> Directions for this task: In the entries below, repeat only the lines between those holding "Task: Open the To Room dropdown arrow" and "Toggle italic formatting", inclusive. Leave pictures out.

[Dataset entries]

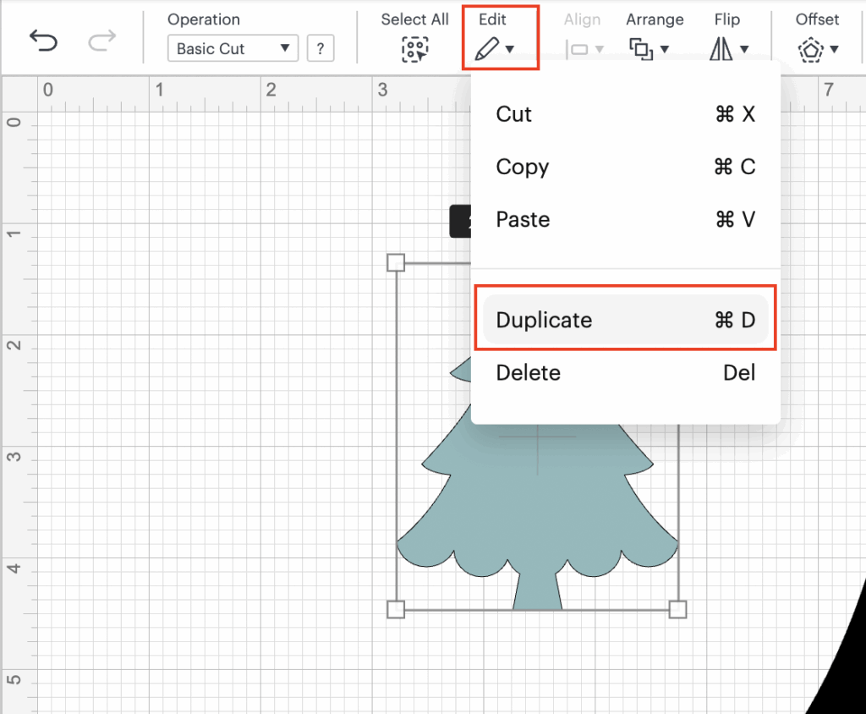
Task: Click the Flip mirror triangles icon
Action: coord(721,50)
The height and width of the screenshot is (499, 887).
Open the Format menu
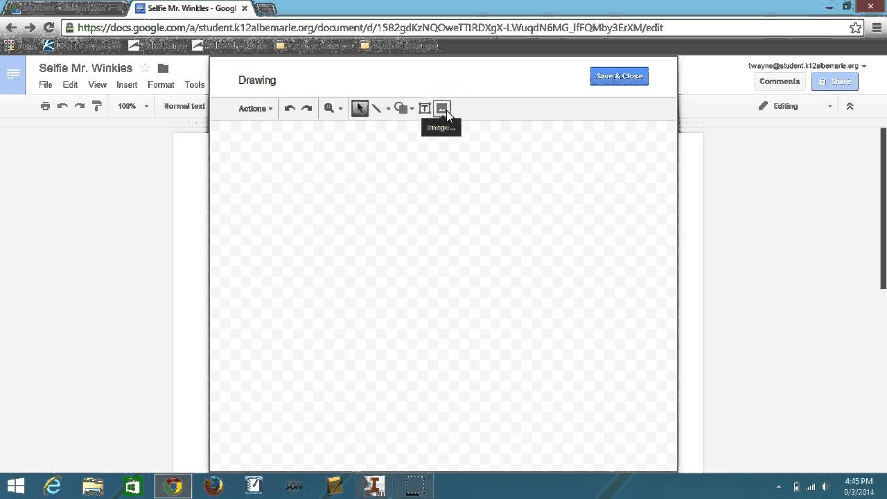161,85
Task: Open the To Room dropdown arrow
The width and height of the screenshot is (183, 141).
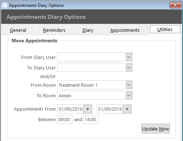Action: (x=129, y=95)
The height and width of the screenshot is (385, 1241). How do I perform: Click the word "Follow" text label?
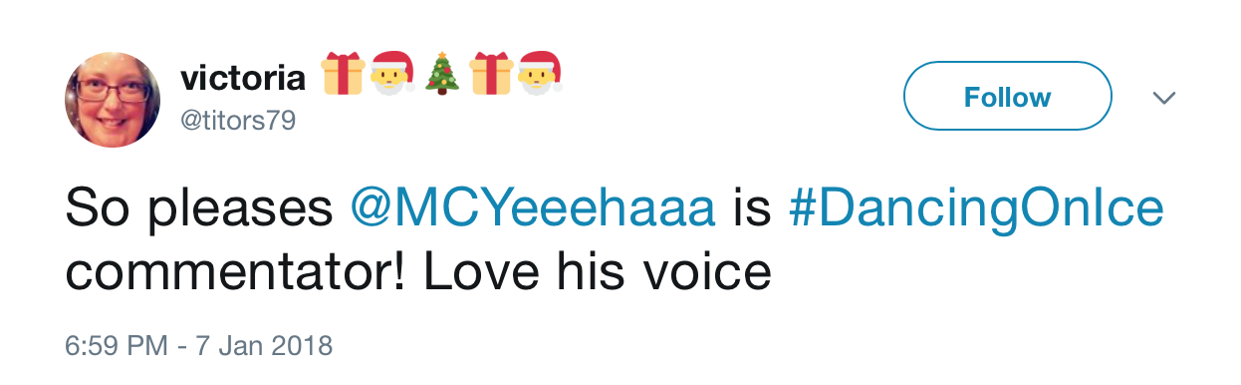(x=1007, y=97)
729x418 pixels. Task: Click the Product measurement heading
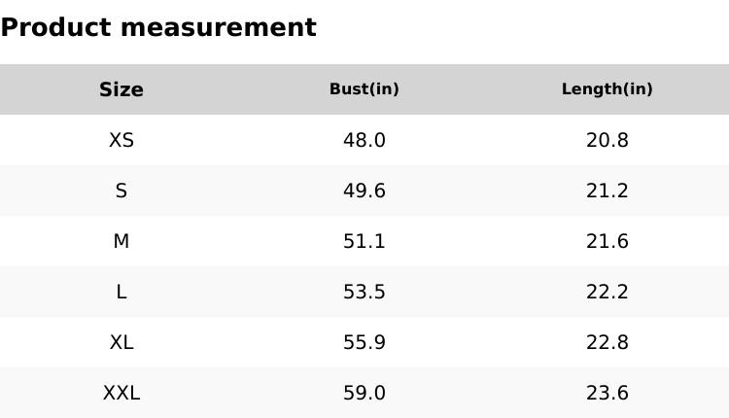158,27
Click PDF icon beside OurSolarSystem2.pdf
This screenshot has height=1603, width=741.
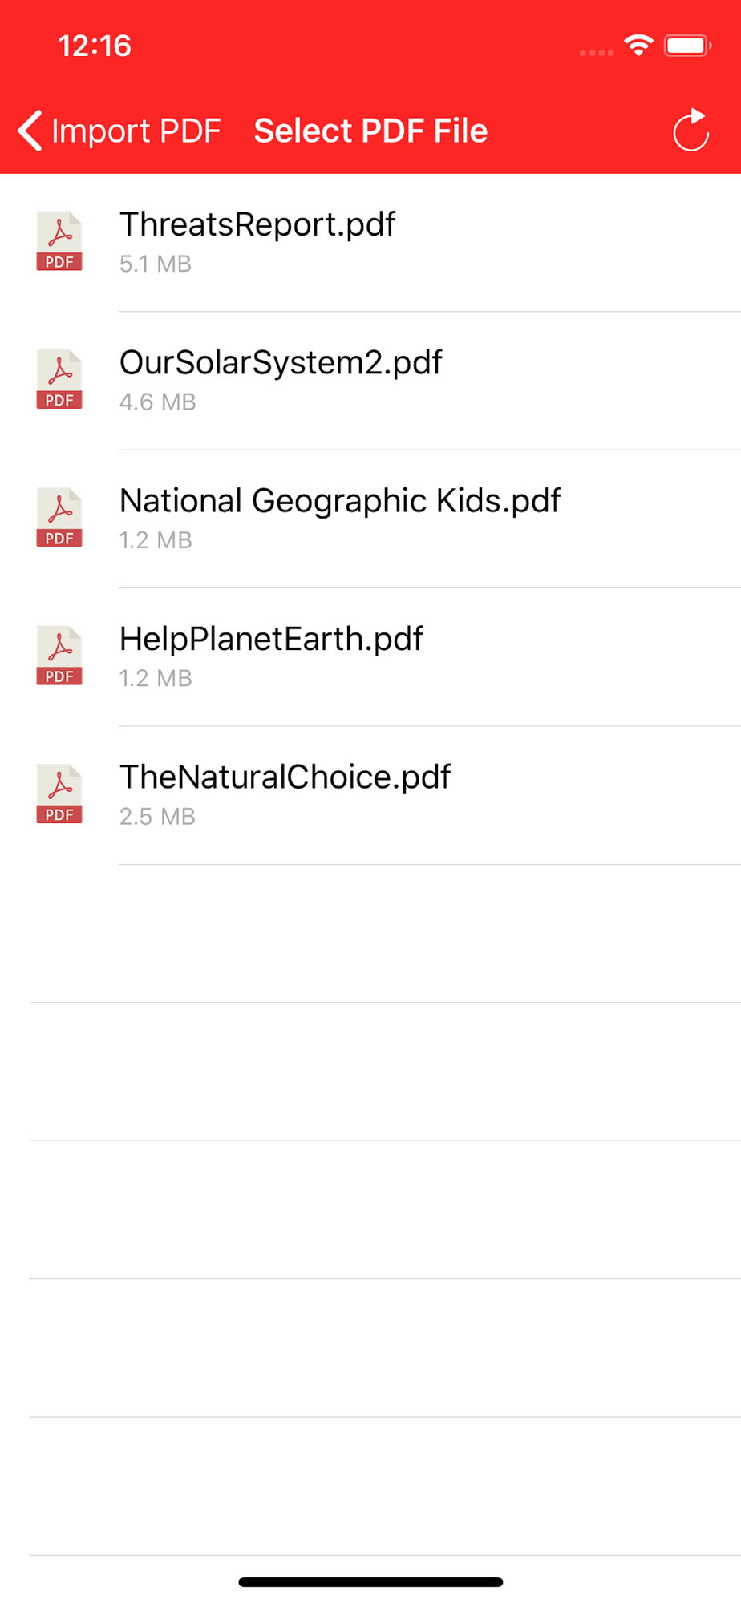(59, 379)
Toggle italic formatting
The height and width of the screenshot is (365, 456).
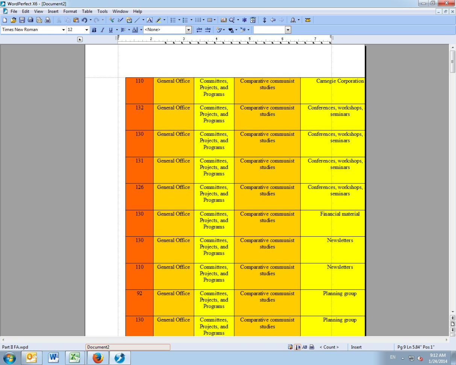click(x=102, y=29)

> Response to the task:
Task: Open the To Room dropdown arrow
The width and height of the screenshot is (183, 141).
Action: (x=129, y=95)
The height and width of the screenshot is (385, 1241). How do I perform: Click the word "Follow" text label?
(x=1007, y=97)
729x418 pixels. Task: Click the Product measurement heading
158,27
Click PDF icon beside OurSolarSystem2.pdf
This screenshot has height=1603, width=741.
(59, 379)
Toggle italic formatting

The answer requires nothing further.